─── Texte de lecture ───

Christopher Kissi

Monseigneur Christophor Kisi, non seulement a consacré Fan Noli comme évêque en 1923, mais a également rendu possible la reconnaissance de l’autocephalie, la sortie de l’Église orthodoxe albanaise de l’isolement international, son renforcement et sa survie sous plusieurs régimes et guerres, en tant que son archevêque (1937-1948). Msg Christophor était le premier archevêque albanais reconnu canoniquement par tout le monde orthodoxe. Il est une personnalité majeure dans l’histoire ecclésiastique de l’Albanie.

KBP

Paris, le 6 mars 2024.

Kissi – Figures persécutées par le régime albanais En 1958, il fut retrouvé mort empoisonné sous le régime communiste en Albanie. L’archevêque Kristofor Kisi (Christopher) était le dernier primat de l’Église orthodoxe autocéphale d’Albanie (1937 – 1948) et le premier primat albanais reconnu par le Patriarcat œcuménique et tout le monde orthodoxe.

Dans l’Albanie de l’après-guerre, sous l’oppression d’un ciel sombre dû à un régime tyrannique, la persécution s’affranchissait des distinctions de genre ou de croyance. Femmes et hommes de foi, catholiques, orthodoxes ou musulmans, arpentaient le fil aiguisé d’une anxiété quotidienne. Les mosquées et les églises, antérieurement havres de sérénité et de spiritualité, se transformaient en muets témoins d’une ère où embrasser sa foi devenait un risque considérable. En particulier pour les dignitaires musulmans, l’absence d’exécutions publiques ne traduisait pas une quelconque mansuétude; plutôt, ils étaient voués à des décennies d’emprisonnement, subissant une érosion graduelle de l’esprit et du corps, loin des regards empathiques. Certains chuchotaient que l’éducation coranique personnelle d’Enver Hoxha avait teinté cette approche d’une ironie poignante, témoignant de la complexité de son despotisme.

───

Exploitation du texte:
- a) Répondez à ces questions sur le texte consacré à Christopher Kissi :
(i) En quelle année Mgr Christophor Kisi a-t-il consacré Fan Noli comme évêque ?
(ii) En quelle année fut-il retrouvé mort empoisonné ?
(iii) À quoi les dignitaires musulmans étaient-ils voués, faute d'exécutions publiques ?
- b) Modifiez le passage du texte consacré à Christopher Kissi qui commence par "Christopher Kissi" et se termine par "6 mars 2024." : recopiez-le en remplaçant "personnalité majeure" par "figure essentielle".
Le matériel reproduit ensuite provient d'une autre source.

─── Extrait de données ───

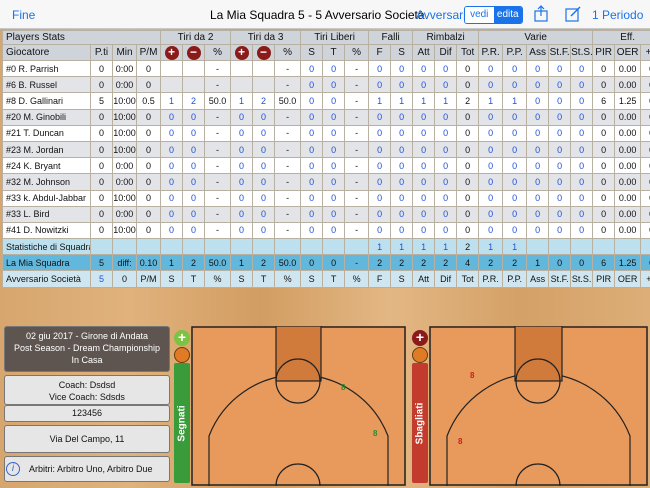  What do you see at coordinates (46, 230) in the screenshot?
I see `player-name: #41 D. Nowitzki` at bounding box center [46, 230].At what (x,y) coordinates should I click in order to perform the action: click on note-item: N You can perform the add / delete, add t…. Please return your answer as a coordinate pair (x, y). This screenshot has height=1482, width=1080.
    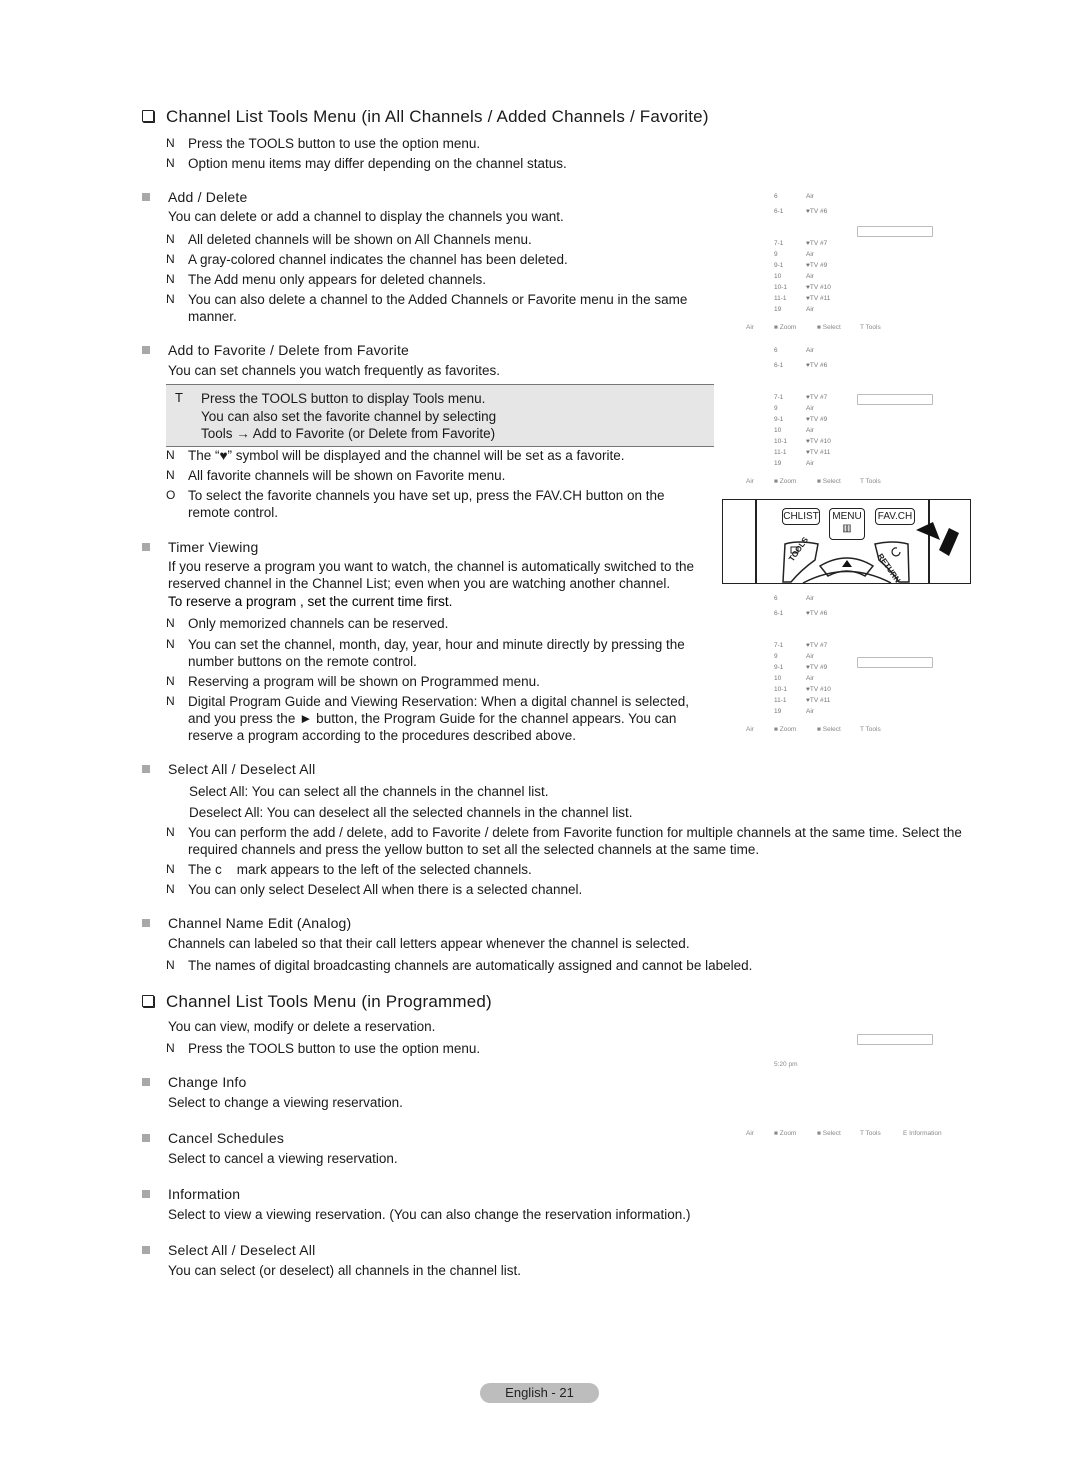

───

Corrigé des exercices:
- a)
(i) En 1923.
(ii) En 1958.
(iii) À des décennies d'emprisonnement.

- b)
Christopher Kissi

Monseigneur Christophor Kisi, non seulement a consacré Fan Noli comme évêque en 1923, mais a également rendu possible la reconnaissance de l’autocephalie, la sortie de l’Église orthodoxe albanaise de l’isolement international, son renforcement et sa survie sous plusieurs régimes et guerres, en tant que son archevêque (1937-1948). Msg Christophor était le premier archevêque albanais reconnu canoniquement par tout le monde orthodoxe. Il est une figure essentielle dans l’histoire ecclésiastique de l’Albanie.

KBP

Paris, le 6 mars 2024.